The government ignored opposition and is going ahead with the proposed probate fee increase. For estates worth over £2 million the fee could now be £20,000.
What is probate?
Probate describes the legal and financial processes involved in dealing with the property, money and other assets of the deceased. This normally involves the appointment of an executor who will deal with the deceased’s estate.
The government is to increase probate fees and thereby seeks to generate roughly £300m. The Joint Committee on Statutory Instruments raised concerns about the hike, in particular whether the proposed fees were proportionate.

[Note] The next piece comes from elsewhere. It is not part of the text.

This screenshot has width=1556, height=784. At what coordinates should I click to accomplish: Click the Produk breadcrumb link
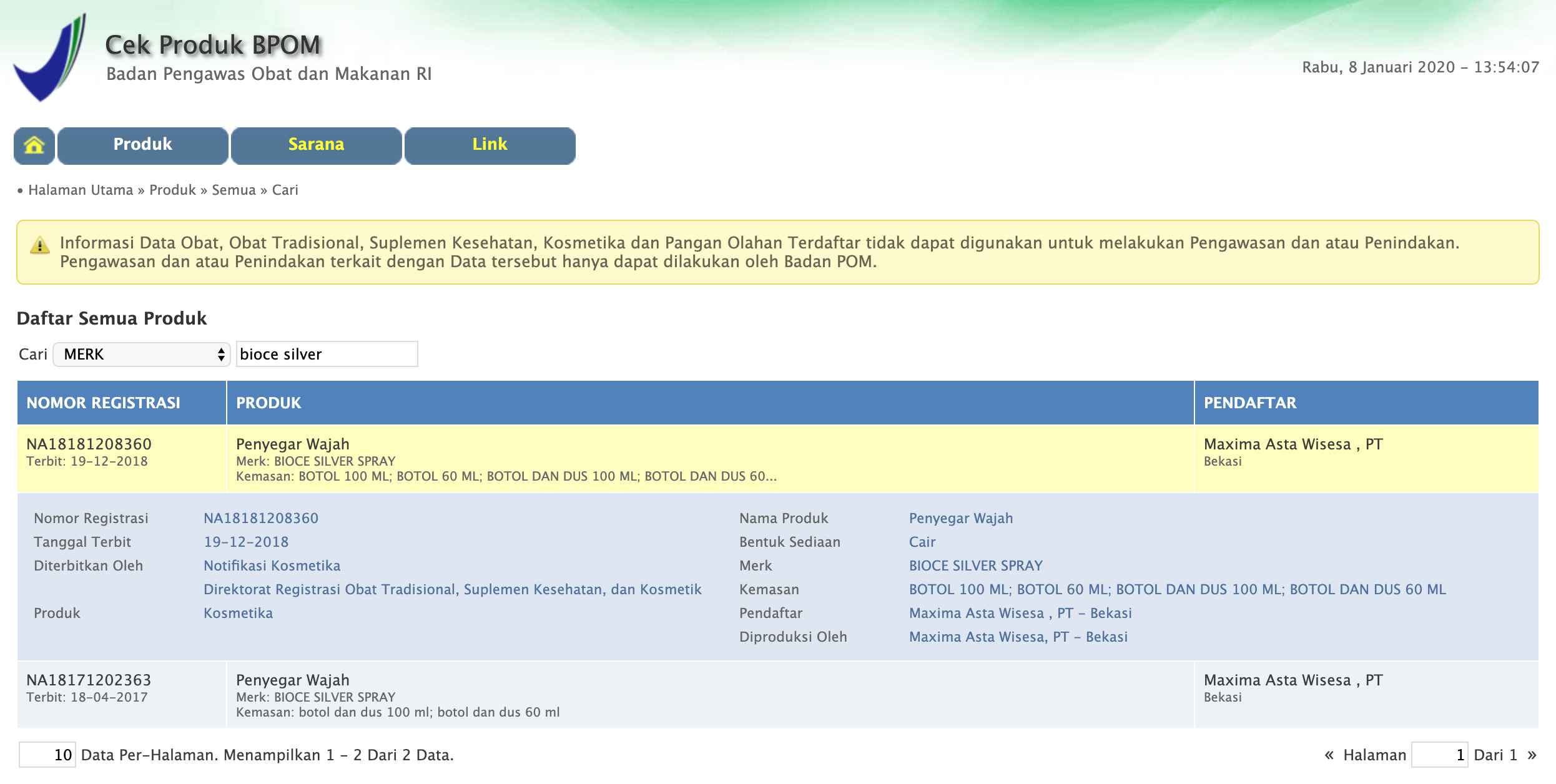[x=172, y=190]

It questioned whether charging a fee for the administration of probate in excess of the cost of this service can really be termed a ‘fee’. (See the report here.)

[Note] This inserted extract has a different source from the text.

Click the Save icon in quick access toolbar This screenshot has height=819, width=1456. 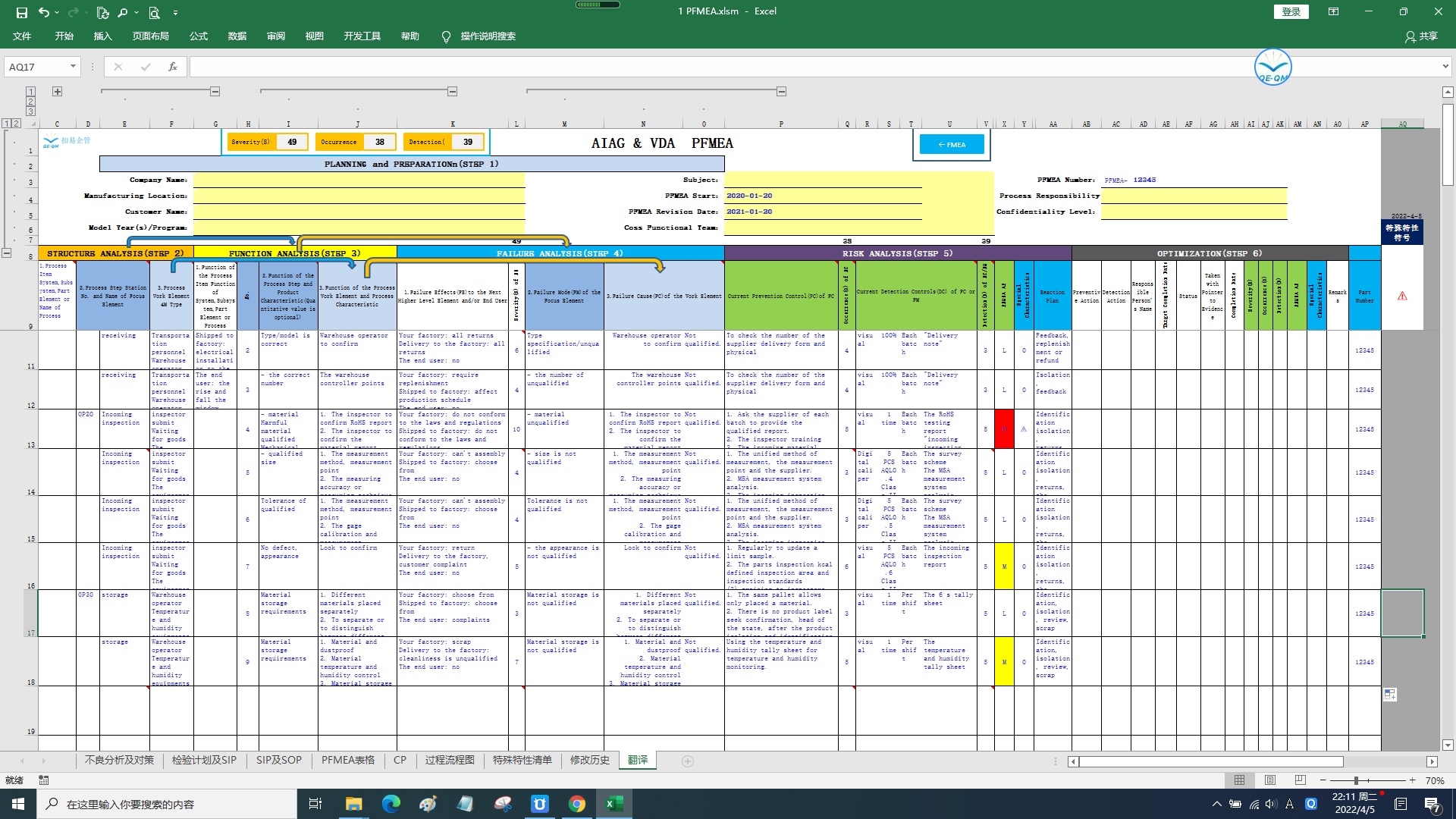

More importantly, the fee increase can be seen as a further death tax by stealth, the introduction for which the Lord Chancellor has no powers. This is recognised in the report which sets out that “it is an important constitutional principle that there is no taxation without the consent of parliament, which must be embodied in statute and expressed in clear terms”
The proposed fee changes are as follows:
The current fees stand at £215 for individual applications, and £155 for those applying for probate through a solicitor. The rise will therefore amount to an increase between 40 per cent and 9,202 per cent. There is widespread disagreement with the fee increases. This is reflected in the results of the consultation, which received 853 responses of which 810 disagreed with the proposed fees. (See the Government’s response to the consultation here.)
The Ministry of Justice’s response was that ‘over half of estates [will] pay nothing and over 90 per cent pay less than £1,000’. The increase will take effect next month, though the precise date is yet to be announced.